## [AVAILABLE DATA]
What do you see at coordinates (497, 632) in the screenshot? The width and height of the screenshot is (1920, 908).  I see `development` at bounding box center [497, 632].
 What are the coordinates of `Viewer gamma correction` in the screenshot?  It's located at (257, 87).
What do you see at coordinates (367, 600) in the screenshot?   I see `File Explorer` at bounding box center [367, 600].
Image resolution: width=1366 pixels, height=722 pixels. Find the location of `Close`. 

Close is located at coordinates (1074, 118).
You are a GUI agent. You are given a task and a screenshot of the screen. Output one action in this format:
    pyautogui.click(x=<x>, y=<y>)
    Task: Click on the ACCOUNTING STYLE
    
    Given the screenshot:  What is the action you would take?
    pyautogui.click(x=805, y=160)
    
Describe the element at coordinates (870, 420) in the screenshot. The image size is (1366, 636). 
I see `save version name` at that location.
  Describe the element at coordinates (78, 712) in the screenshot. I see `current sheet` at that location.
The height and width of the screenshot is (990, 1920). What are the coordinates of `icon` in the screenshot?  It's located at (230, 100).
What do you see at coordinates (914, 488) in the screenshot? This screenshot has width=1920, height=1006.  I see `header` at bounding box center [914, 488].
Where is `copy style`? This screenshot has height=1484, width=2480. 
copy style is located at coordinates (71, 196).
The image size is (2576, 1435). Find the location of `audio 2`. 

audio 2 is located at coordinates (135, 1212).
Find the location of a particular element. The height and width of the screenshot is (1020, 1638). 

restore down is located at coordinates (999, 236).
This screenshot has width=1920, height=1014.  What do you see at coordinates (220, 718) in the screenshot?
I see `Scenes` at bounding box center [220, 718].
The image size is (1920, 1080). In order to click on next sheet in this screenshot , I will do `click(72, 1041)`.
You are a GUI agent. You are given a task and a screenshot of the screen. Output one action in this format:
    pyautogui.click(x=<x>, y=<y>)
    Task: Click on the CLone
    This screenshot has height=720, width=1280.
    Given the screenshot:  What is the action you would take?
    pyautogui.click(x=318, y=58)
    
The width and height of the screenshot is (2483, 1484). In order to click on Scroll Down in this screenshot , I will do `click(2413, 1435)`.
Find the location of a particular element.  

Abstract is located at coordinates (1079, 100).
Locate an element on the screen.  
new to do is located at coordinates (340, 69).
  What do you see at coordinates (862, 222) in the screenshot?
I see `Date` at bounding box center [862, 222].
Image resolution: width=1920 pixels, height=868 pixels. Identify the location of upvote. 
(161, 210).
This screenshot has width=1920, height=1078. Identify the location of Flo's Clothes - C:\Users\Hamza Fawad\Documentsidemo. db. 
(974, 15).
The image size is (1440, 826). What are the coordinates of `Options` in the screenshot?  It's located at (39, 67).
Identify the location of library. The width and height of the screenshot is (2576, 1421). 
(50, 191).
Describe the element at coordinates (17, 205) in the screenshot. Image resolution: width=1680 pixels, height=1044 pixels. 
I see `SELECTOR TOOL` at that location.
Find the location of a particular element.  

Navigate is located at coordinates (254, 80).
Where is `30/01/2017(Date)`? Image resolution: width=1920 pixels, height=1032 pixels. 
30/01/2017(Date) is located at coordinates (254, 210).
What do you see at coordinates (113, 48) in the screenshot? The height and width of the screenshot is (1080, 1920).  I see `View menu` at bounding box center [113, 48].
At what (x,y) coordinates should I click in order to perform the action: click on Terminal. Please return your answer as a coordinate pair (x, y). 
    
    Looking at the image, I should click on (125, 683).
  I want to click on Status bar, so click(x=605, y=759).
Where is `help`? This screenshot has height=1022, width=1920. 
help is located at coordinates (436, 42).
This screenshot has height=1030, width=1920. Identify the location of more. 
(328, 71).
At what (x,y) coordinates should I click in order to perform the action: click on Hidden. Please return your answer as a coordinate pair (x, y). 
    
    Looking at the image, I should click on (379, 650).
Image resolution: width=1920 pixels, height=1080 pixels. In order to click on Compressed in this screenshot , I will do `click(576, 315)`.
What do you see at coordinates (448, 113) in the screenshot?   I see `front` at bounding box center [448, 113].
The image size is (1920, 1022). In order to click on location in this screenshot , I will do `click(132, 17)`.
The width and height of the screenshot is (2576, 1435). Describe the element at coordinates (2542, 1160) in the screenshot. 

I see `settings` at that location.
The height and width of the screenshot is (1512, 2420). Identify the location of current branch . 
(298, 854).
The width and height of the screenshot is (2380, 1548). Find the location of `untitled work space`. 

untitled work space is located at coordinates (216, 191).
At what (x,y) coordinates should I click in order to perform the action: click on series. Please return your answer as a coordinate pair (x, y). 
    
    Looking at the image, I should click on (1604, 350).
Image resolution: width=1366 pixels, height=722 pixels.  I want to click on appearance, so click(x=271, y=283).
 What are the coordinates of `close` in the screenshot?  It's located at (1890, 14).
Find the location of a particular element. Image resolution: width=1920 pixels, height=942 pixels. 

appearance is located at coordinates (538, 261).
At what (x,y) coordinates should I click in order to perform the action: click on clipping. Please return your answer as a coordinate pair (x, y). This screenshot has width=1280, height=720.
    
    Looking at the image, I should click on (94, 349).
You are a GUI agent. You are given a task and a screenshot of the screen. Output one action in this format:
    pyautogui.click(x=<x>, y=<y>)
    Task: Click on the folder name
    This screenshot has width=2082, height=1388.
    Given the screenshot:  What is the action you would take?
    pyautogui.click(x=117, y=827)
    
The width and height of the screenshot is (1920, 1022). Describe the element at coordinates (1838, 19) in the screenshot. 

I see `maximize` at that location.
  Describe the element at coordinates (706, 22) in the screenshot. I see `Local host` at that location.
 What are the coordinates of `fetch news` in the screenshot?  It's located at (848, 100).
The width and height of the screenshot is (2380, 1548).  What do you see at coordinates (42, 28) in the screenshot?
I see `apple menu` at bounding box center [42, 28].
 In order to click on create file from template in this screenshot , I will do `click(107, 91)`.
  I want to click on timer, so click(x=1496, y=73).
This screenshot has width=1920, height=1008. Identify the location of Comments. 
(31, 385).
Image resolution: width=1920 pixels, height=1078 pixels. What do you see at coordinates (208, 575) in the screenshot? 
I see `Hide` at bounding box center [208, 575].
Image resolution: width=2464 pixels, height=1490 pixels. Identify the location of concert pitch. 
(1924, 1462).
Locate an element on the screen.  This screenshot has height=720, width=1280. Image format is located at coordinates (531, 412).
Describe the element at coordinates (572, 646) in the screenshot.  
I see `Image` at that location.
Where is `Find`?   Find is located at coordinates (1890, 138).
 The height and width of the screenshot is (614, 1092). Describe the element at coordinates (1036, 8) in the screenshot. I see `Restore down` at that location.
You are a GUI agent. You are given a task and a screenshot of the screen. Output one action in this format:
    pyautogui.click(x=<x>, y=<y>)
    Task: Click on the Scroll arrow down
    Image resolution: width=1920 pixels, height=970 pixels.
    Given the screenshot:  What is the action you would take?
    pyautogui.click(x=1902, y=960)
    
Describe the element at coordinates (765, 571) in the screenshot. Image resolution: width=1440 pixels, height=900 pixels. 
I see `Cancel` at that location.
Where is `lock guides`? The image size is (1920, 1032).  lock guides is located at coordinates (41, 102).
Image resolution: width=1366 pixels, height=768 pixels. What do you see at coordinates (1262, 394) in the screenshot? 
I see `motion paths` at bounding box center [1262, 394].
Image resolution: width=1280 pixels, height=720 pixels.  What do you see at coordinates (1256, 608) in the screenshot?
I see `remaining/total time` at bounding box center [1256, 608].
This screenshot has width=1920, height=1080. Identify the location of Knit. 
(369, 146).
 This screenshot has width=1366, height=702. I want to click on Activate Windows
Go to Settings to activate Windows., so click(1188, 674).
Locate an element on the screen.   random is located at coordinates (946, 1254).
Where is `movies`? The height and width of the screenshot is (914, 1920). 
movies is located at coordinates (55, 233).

## [TASK DIRECTIONS]
Rewrite all the items above, substituting "Screen resolution" for every occurrence of "Image resolution" and leaving everything else unchanged.

## [RESULT OF THIS EXERCISE]
What do you see at coordinates (497, 632) in the screenshot? The width and height of the screenshot is (1920, 908).  I see `development` at bounding box center [497, 632].
 What are the coordinates of `Viewer gamma correction` in the screenshot?  It's located at (257, 87).
What do you see at coordinates (367, 600) in the screenshot?   I see `File Explorer` at bounding box center [367, 600].
Screen resolution: width=1366 pixels, height=722 pixels. Find the location of `Close`. 

Close is located at coordinates (1074, 118).
You are a GUI agent. You are given a task and a screenshot of the screen. Output one action in this format:
    pyautogui.click(x=<x>, y=<y>)
    Task: Click on the ACCOUNTING STYLE
    
    Given the screenshot:  What is the action you would take?
    pyautogui.click(x=805, y=160)
    
Describe the element at coordinates (870, 420) in the screenshot. The image size is (1366, 636). 
I see `save version name` at that location.
  Describe the element at coordinates (78, 712) in the screenshot. I see `current sheet` at that location.
The height and width of the screenshot is (990, 1920). What are the coordinates of `icon` in the screenshot?  It's located at (230, 100).
What do you see at coordinates (914, 488) in the screenshot? This screenshot has width=1920, height=1006.  I see `header` at bounding box center [914, 488].
Where is `copy style`? This screenshot has height=1484, width=2480. 
copy style is located at coordinates (71, 196).
The image size is (2576, 1435). Find the location of `audio 2`. 

audio 2 is located at coordinates (135, 1212).
Find the location of a particular element. The height and width of the screenshot is (1020, 1638). 

restore down is located at coordinates (999, 236).
This screenshot has width=1920, height=1014.  What do you see at coordinates (220, 718) in the screenshot?
I see `Scenes` at bounding box center [220, 718].
The image size is (1920, 1080). In order to click on next sheet in this screenshot , I will do `click(72, 1041)`.
You are a GUI agent. You are given a task and a screenshot of the screen. Output one action in this format:
    pyautogui.click(x=<x>, y=<y>)
    Task: Click on the CLone
    This screenshot has height=720, width=1280.
    Given the screenshot:  What is the action you would take?
    pyautogui.click(x=318, y=58)
    
The width and height of the screenshot is (2483, 1484). In order to click on Scroll Down in this screenshot , I will do `click(2413, 1435)`.
Find the location of a particular element.  

Abstract is located at coordinates (1079, 100).
Locate an element on the screen.  
new to do is located at coordinates (340, 69).
  What do you see at coordinates (862, 222) in the screenshot?
I see `Date` at bounding box center [862, 222].
Screen resolution: width=1920 pixels, height=868 pixels. Identify the location of upvote. 
(161, 210).
This screenshot has width=1920, height=1078. Identify the location of Flo's Clothes - C:\Users\Hamza Fawad\Documentsidemo. db. 
(974, 15).
The image size is (1440, 826). What are the coordinates of `Options` in the screenshot?  It's located at (39, 67).
Identify the location of library. The width and height of the screenshot is (2576, 1421). 
(50, 191).
Describe the element at coordinates (17, 205) in the screenshot. Screen resolution: width=1680 pixels, height=1044 pixels. 
I see `SELECTOR TOOL` at that location.
Find the location of a particular element.  

Navigate is located at coordinates (254, 80).
Where is `30/01/2017(Date)`? Screen resolution: width=1920 pixels, height=1032 pixels. 
30/01/2017(Date) is located at coordinates (254, 210).
What do you see at coordinates (113, 48) in the screenshot? The height and width of the screenshot is (1080, 1920).  I see `View menu` at bounding box center [113, 48].
At what (x,y) coordinates should I click in order to perform the action: click on Terminal. Please return your answer as a coordinate pair (x, y). 
    
    Looking at the image, I should click on (125, 683).
  I want to click on Status bar, so click(x=605, y=759).
Where is `help`? This screenshot has height=1022, width=1920. 
help is located at coordinates (436, 42).
This screenshot has height=1030, width=1920. Identify the location of more. 
(328, 71).
At what (x,y) coordinates should I click in order to perform the action: click on Hidden. Please return your answer as a coordinate pair (x, y). 
    
    Looking at the image, I should click on (379, 650).
Screen resolution: width=1920 pixels, height=1080 pixels. In order to click on Compressed in this screenshot , I will do `click(576, 315)`.
What do you see at coordinates (448, 113) in the screenshot?   I see `front` at bounding box center [448, 113].
The image size is (1920, 1022). In order to click on location in this screenshot , I will do `click(132, 17)`.
The width and height of the screenshot is (2576, 1435). Describe the element at coordinates (2542, 1160) in the screenshot. 

I see `settings` at that location.
The height and width of the screenshot is (1512, 2420). Identify the location of current branch . 
(298, 854).
The width and height of the screenshot is (2380, 1548). Find the location of `untitled work space`. 

untitled work space is located at coordinates (216, 191).
At what (x,y) coordinates should I click in order to perform the action: click on series. Please return your answer as a coordinate pair (x, y). 
    
    Looking at the image, I should click on (1604, 350).
Screen resolution: width=1366 pixels, height=722 pixels.  I want to click on appearance, so click(x=271, y=283).
 What are the coordinates of `close` in the screenshot?  It's located at (1890, 14).
Find the location of a particular element. Screen resolution: width=1920 pixels, height=942 pixels. 

appearance is located at coordinates (538, 261).
At what (x,y) coordinates should I click in order to perform the action: click on clipping. Please return your answer as a coordinate pair (x, y). This screenshot has width=1280, height=720.
    
    Looking at the image, I should click on (94, 349).
You are a GUI agent. You are given a task and a screenshot of the screen. Output one action in this format:
    pyautogui.click(x=<x>, y=<y>)
    Task: Click on the folder name
    This screenshot has width=2082, height=1388.
    Given the screenshot:  What is the action you would take?
    pyautogui.click(x=117, y=827)
    
The width and height of the screenshot is (1920, 1022). Describe the element at coordinates (1838, 19) in the screenshot. 

I see `maximize` at that location.
  Describe the element at coordinates (706, 22) in the screenshot. I see `Local host` at that location.
 What are the coordinates of `fetch news` in the screenshot?  It's located at (848, 100).
The width and height of the screenshot is (2380, 1548).  What do you see at coordinates (42, 28) in the screenshot?
I see `apple menu` at bounding box center [42, 28].
 In order to click on create file from template in this screenshot , I will do `click(107, 91)`.
  I want to click on timer, so click(x=1496, y=73).
This screenshot has width=1920, height=1008. Identify the location of Comments. 
(31, 385).
Screen resolution: width=1920 pixels, height=1078 pixels. What do you see at coordinates (208, 575) in the screenshot? 
I see `Hide` at bounding box center [208, 575].
Screen resolution: width=2464 pixels, height=1490 pixels. Identify the location of concert pitch. 
(1924, 1462).
Locate an element on the screen.  This screenshot has height=720, width=1280. Image format is located at coordinates (531, 412).
Describe the element at coordinates (572, 646) in the screenshot.  
I see `Image` at that location.
Where is `Find`?   Find is located at coordinates (1890, 138).
 The height and width of the screenshot is (614, 1092). Describe the element at coordinates (1036, 8) in the screenshot. I see `Restore down` at that location.
You are a GUI agent. You are given a task and a screenshot of the screen. Output one action in this format:
    pyautogui.click(x=<x>, y=<y>)
    Task: Click on the Scroll arrow down
    Screen resolution: width=1920 pixels, height=970 pixels.
    Given the screenshot:  What is the action you would take?
    pyautogui.click(x=1902, y=960)
    
Describe the element at coordinates (765, 571) in the screenshot. Screen resolution: width=1440 pixels, height=900 pixels. 
I see `Cancel` at that location.
Where is `lock guides`? The image size is (1920, 1032).  lock guides is located at coordinates (41, 102).
Screen resolution: width=1366 pixels, height=768 pixels. What do you see at coordinates (1262, 394) in the screenshot? 
I see `motion paths` at bounding box center [1262, 394].
Screen resolution: width=1280 pixels, height=720 pixels.  What do you see at coordinates (1256, 608) in the screenshot?
I see `remaining/total time` at bounding box center [1256, 608].
This screenshot has width=1920, height=1080. Identify the location of Knit. 
(369, 146).
 This screenshot has width=1366, height=702. I want to click on Activate Windows
Go to Settings to activate Windows., so click(1188, 674).
Locate an element on the screen.   random is located at coordinates (946, 1254).
Where is `movies`? The height and width of the screenshot is (914, 1920). 
movies is located at coordinates (55, 233).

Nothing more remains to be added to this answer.